### Input
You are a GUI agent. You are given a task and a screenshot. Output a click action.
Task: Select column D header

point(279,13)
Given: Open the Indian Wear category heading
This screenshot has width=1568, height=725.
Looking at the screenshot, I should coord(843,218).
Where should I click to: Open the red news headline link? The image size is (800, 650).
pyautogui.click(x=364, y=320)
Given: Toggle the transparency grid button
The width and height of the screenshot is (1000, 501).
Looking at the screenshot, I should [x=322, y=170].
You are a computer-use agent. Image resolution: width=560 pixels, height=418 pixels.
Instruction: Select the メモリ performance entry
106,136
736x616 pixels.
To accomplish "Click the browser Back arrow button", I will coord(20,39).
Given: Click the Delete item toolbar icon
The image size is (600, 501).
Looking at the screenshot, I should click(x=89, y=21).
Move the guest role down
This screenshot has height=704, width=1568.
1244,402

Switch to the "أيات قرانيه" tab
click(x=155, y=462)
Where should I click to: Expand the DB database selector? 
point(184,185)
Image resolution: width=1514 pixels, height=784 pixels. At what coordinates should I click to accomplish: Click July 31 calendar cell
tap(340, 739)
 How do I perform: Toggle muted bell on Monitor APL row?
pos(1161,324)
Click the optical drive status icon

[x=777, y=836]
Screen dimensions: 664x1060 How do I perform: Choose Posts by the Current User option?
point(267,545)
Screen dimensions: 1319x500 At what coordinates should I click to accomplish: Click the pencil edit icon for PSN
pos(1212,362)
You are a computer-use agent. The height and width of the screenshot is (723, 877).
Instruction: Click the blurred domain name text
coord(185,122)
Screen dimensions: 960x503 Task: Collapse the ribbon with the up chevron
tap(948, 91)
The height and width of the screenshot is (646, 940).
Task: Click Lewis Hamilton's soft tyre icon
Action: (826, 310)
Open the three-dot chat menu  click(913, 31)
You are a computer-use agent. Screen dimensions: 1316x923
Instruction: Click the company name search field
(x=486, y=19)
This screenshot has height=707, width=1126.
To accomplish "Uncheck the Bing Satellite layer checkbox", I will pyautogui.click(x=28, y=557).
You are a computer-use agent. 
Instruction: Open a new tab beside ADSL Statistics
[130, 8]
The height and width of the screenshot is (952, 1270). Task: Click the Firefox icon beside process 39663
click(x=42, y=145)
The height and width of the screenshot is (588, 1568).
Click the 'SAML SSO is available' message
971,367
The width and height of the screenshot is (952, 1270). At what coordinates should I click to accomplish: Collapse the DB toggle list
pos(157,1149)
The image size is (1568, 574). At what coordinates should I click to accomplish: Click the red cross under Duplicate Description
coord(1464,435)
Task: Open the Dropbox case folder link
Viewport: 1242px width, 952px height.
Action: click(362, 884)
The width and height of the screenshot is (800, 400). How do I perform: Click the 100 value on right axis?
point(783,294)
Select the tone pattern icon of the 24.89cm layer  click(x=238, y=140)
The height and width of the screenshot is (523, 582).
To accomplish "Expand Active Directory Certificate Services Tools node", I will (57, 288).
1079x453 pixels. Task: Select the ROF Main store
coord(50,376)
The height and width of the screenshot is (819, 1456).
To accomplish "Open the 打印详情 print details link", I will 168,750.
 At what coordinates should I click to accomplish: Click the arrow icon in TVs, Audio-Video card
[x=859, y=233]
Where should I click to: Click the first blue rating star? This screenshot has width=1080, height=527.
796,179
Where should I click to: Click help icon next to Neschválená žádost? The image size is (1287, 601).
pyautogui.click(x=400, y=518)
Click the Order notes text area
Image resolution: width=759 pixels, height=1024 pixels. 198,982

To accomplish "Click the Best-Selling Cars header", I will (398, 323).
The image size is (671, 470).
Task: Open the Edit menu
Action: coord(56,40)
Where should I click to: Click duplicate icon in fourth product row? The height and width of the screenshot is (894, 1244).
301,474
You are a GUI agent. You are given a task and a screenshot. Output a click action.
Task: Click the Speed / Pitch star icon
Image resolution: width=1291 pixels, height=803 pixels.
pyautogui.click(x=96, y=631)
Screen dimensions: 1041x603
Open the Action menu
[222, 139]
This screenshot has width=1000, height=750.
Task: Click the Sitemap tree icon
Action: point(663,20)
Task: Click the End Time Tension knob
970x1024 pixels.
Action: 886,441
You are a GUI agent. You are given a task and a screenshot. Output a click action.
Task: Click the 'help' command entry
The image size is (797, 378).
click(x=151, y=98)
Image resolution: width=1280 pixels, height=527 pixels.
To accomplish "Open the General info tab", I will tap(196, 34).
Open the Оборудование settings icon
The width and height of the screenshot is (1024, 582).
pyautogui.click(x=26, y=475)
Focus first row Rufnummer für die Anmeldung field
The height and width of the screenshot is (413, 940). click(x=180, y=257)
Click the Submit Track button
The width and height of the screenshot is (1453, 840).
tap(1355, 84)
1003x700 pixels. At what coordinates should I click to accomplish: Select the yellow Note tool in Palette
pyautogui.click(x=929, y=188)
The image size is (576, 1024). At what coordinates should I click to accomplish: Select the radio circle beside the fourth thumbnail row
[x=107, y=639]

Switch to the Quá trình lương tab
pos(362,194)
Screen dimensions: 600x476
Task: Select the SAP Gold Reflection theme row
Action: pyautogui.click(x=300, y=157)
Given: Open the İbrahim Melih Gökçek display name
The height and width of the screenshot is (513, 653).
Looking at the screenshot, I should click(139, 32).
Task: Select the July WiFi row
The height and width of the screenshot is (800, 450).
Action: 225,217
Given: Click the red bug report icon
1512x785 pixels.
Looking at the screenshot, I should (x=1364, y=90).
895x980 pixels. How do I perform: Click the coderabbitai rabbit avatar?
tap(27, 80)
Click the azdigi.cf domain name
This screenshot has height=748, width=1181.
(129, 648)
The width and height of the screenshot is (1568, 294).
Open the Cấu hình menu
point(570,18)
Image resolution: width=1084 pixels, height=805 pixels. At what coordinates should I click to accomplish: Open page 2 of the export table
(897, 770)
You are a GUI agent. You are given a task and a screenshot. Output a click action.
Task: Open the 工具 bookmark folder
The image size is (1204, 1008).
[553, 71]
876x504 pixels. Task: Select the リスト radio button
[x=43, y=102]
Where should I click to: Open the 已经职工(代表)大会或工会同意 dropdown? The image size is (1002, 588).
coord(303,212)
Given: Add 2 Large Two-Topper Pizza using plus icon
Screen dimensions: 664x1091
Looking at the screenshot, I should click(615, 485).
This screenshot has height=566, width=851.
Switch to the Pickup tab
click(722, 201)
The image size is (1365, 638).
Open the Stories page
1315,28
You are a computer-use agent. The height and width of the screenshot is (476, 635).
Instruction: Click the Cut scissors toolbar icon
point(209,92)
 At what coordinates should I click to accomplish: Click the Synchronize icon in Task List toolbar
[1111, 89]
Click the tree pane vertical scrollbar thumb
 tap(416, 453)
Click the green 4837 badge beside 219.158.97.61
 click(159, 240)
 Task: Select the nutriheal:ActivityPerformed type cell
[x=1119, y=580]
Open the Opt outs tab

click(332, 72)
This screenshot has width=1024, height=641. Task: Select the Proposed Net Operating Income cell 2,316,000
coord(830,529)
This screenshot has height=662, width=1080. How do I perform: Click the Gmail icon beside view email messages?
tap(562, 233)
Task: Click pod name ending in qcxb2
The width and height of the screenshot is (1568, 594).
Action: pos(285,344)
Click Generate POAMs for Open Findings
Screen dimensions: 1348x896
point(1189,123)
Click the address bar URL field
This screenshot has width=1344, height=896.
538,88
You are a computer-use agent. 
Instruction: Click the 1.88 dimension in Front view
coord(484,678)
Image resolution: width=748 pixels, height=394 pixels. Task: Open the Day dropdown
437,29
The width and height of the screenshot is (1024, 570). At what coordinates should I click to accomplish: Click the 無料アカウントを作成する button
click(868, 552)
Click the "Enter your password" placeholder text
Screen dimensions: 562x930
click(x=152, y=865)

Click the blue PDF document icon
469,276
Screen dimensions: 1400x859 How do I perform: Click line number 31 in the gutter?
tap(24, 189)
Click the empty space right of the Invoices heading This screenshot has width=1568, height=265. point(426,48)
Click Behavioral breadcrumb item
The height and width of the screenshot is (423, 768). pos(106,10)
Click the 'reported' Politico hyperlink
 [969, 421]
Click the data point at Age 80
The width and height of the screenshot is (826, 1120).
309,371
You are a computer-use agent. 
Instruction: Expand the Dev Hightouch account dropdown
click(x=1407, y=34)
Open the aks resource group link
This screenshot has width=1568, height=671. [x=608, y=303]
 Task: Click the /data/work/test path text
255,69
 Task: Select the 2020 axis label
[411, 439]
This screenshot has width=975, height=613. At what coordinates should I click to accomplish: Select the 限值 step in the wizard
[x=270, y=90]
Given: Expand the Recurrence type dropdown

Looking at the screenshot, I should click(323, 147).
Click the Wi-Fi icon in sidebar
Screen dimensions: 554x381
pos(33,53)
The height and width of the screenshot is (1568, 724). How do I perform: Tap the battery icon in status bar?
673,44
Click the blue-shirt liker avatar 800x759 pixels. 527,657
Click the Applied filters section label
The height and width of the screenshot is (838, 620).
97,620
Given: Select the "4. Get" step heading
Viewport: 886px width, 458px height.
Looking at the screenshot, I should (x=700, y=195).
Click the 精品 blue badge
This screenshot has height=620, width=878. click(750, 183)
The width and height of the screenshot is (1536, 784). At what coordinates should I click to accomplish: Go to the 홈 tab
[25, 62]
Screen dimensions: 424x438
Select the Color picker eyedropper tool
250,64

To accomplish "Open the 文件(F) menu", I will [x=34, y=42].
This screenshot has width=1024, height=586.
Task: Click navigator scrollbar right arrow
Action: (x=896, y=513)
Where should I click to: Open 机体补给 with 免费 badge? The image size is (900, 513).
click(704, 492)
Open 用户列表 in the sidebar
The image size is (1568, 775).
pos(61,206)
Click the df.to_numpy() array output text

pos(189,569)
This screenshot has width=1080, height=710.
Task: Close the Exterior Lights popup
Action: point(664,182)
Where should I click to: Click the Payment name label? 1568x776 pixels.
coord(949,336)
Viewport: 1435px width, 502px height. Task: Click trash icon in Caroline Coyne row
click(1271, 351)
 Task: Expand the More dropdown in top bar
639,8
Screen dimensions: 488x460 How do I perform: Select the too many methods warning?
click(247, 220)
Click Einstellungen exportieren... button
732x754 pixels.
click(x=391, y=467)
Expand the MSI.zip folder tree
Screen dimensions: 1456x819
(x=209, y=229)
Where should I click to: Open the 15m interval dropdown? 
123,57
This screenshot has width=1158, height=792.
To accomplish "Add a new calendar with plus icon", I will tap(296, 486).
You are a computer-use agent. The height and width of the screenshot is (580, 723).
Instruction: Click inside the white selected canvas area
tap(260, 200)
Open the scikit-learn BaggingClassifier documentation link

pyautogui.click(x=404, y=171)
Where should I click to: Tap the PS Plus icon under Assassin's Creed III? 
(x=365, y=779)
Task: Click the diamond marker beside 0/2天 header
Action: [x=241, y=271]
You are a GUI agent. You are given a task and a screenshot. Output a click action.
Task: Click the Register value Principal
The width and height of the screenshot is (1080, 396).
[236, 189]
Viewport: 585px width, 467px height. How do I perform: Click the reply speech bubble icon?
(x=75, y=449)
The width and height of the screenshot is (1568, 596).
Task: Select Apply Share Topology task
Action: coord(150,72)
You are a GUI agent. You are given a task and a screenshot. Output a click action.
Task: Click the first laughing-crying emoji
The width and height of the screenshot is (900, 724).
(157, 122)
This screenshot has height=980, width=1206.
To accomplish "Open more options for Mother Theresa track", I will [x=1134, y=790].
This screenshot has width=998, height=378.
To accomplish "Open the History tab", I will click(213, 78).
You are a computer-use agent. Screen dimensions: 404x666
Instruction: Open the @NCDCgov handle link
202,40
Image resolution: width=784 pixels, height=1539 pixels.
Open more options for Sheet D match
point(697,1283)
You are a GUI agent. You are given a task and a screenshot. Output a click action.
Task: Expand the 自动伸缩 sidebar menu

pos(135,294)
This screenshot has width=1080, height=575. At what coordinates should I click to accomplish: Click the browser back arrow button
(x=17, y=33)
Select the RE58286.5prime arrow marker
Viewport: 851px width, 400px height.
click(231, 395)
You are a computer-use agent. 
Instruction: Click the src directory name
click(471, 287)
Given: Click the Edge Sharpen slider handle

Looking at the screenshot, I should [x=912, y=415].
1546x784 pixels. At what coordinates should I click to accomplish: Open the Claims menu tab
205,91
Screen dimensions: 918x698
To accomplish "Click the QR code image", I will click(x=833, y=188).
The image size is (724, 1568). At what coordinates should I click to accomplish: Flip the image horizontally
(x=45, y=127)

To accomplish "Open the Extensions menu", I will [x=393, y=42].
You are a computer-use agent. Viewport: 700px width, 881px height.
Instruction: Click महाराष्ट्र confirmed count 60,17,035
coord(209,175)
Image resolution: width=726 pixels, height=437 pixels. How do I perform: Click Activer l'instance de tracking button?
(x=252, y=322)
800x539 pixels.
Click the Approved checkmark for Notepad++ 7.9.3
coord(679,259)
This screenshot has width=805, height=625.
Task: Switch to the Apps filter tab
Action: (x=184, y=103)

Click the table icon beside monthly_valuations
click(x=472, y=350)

### Aim of the task
Whenever a line in the entries holds the word "heading", copy that line.

### Completed task
Given: Open the Indian Wear category heading
Click the empty space right of the Invoices heading This screenshot has width=1568, height=265. point(426,48)
Given: Select the "4. Get" step heading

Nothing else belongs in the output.